** Exercise goal **
Without pictures, return the lines from the one containing "Zustimmen (319, 1690)" through the last line of the data below, exactly.

Stored records:
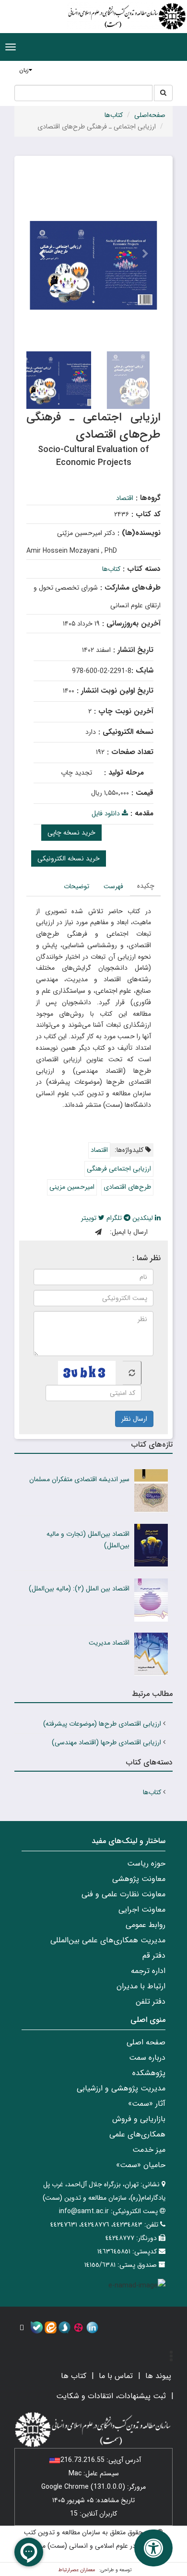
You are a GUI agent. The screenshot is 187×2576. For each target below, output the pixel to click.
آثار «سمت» (146, 2104)
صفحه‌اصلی (149, 115)
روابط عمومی (145, 1925)
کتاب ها (73, 2376)
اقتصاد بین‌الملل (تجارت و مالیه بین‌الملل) (88, 1540)
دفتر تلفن (150, 2001)
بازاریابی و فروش (138, 2119)
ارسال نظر (134, 1419)
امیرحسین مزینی (71, 1187)
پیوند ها (158, 2376)
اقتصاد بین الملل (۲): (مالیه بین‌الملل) (79, 1588)
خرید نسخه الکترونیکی (68, 858)
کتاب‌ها (114, 115)
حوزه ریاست (146, 1863)
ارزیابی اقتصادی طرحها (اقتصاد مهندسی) (106, 1742)
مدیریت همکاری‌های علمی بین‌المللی (107, 1940)
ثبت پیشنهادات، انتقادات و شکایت (111, 2396)
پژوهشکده (148, 2073)
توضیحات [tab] (76, 886)
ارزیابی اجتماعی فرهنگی (119, 1168)
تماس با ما (116, 2376)
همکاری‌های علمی (137, 2134)
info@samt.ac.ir (84, 2211)
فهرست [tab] (113, 886)
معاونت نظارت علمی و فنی (123, 1894)
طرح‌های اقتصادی (127, 1187)
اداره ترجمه (148, 1971)
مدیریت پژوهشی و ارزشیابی (121, 2088)
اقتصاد (124, 498)
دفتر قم (153, 1955)
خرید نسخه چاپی (71, 832)
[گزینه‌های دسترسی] (153, 2548)
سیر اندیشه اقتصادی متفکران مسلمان (79, 1479)
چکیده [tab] (145, 886)
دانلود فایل (107, 813)
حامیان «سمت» (140, 2165)
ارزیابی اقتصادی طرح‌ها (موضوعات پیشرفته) (102, 1723)
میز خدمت (148, 2150)
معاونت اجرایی (141, 1909)
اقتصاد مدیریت (109, 1642)
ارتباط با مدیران (141, 1986)
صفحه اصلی (146, 2042)
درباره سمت (147, 2058)
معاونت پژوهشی (138, 1879)
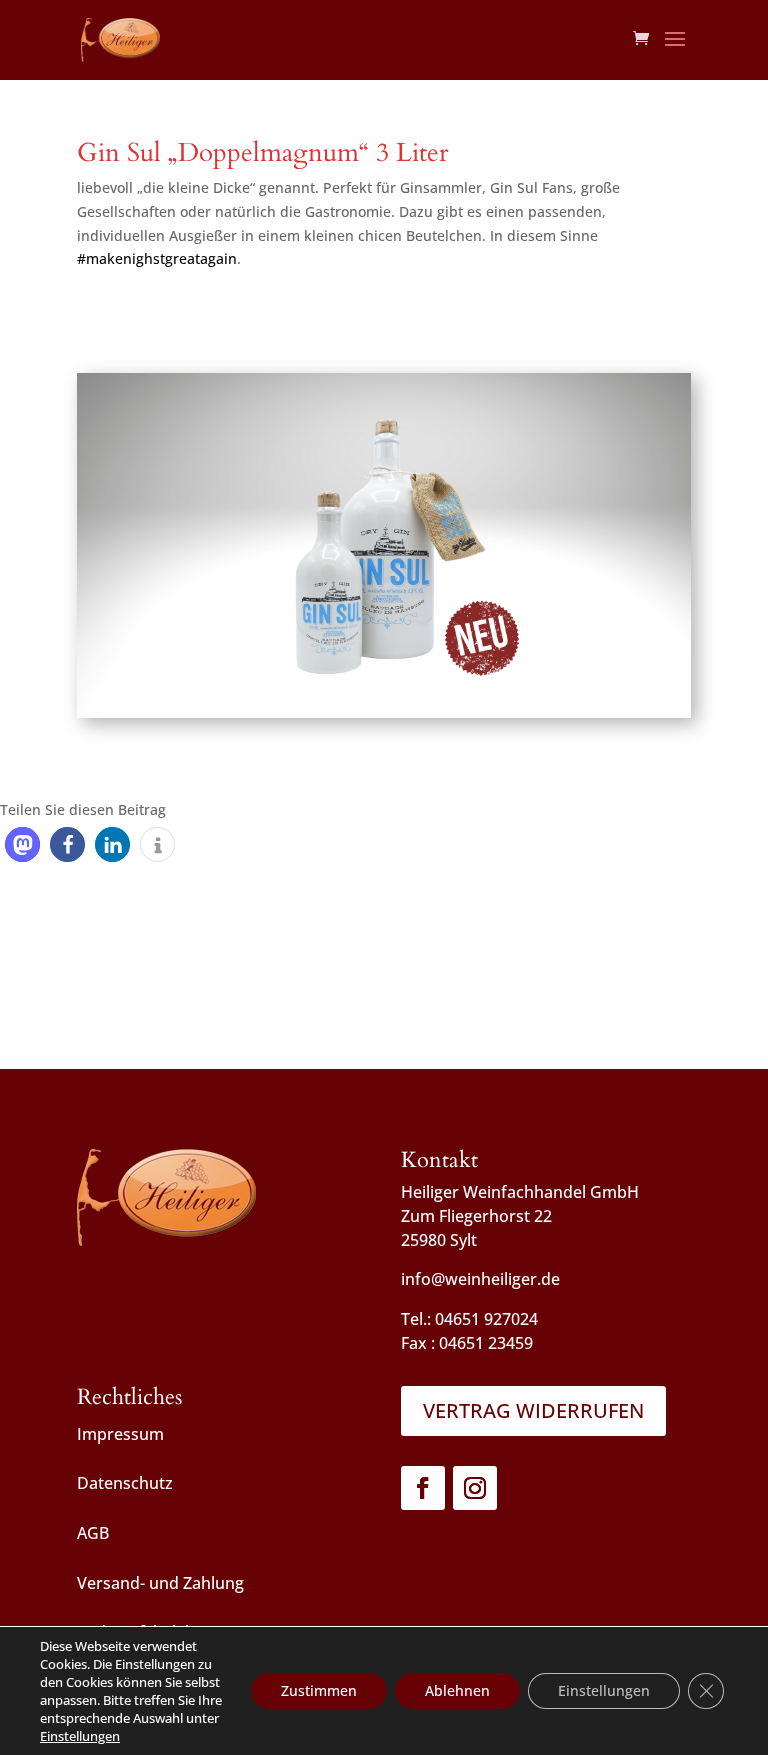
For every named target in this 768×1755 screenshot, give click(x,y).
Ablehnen (457, 1690)
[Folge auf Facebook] (423, 1488)
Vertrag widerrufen (533, 1410)
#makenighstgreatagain (157, 258)
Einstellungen (80, 1736)
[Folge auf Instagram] (475, 1488)
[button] (22, 844)
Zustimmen (319, 1690)
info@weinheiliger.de (480, 1279)
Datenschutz (125, 1483)
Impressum (120, 1434)
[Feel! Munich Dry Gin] (384, 717)
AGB (93, 1533)
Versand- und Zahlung (160, 1583)
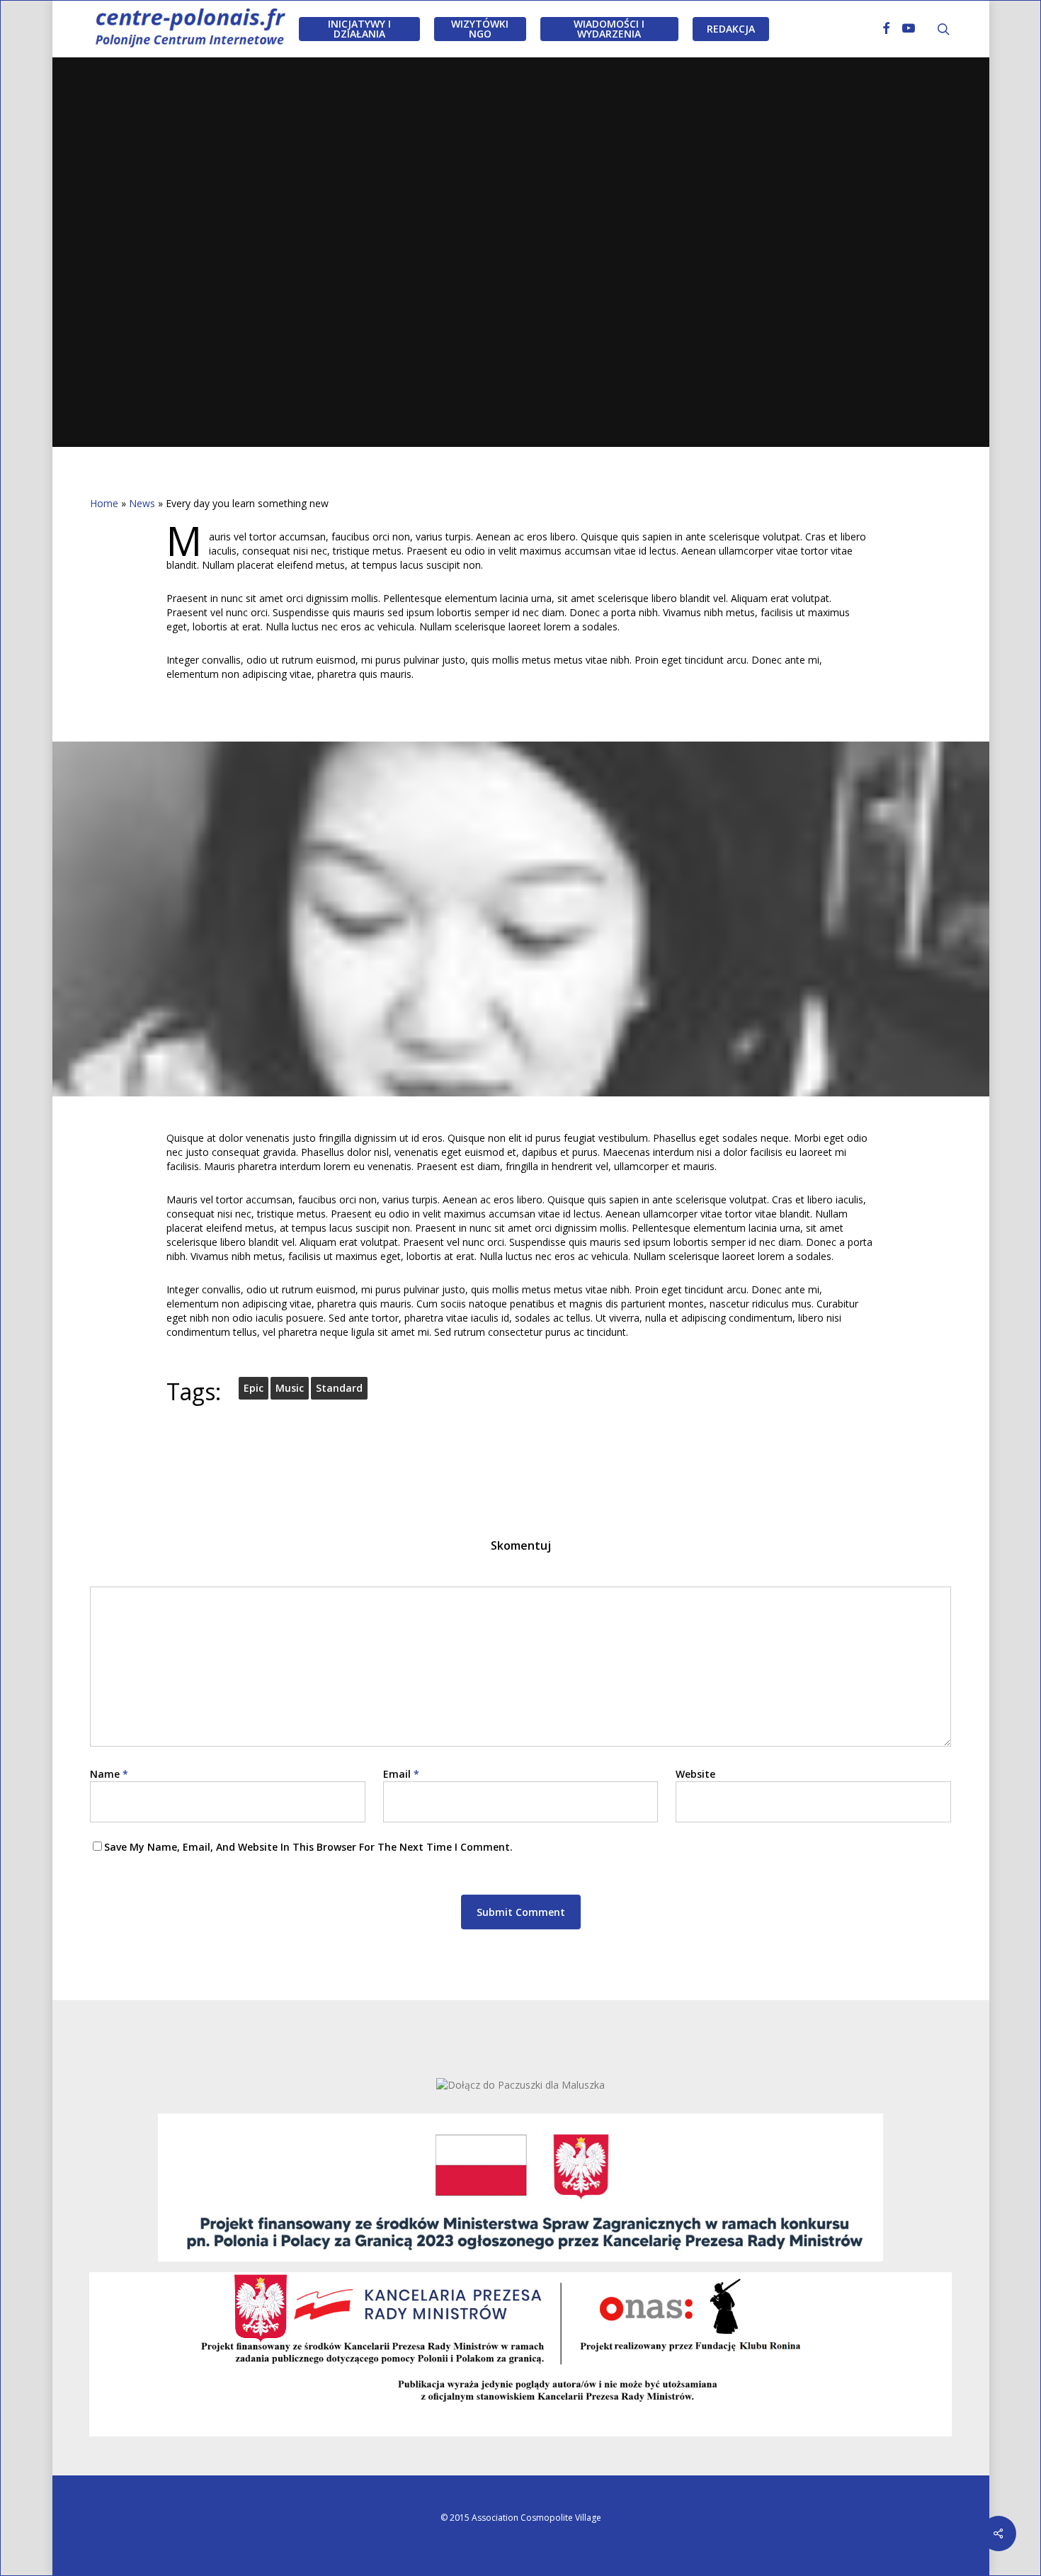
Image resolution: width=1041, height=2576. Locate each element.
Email (401, 1774)
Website (695, 1774)
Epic (253, 1388)
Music (520, 333)
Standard (339, 1388)
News (142, 503)
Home (104, 503)
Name (109, 1774)
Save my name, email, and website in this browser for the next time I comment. (308, 1847)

** Result below **
Zustimmen (319, 1690)
info@weinheiliger.de (480, 1279)
Datenschutz (125, 1483)
Impressum (120, 1434)
[Feel! Munich Dry Gin] (384, 717)
AGB (93, 1533)
Versand- und Zahlung (160, 1583)
Image resolution: width=1041, height=2576. Locate each element.
Email (401, 1774)
Website (695, 1774)
Epic (253, 1388)
Music (520, 333)
Standard (339, 1388)
News (142, 503)
Home (104, 503)
Name (109, 1774)
Save my name, email, and website in this browser for the next time I comment. (308, 1847)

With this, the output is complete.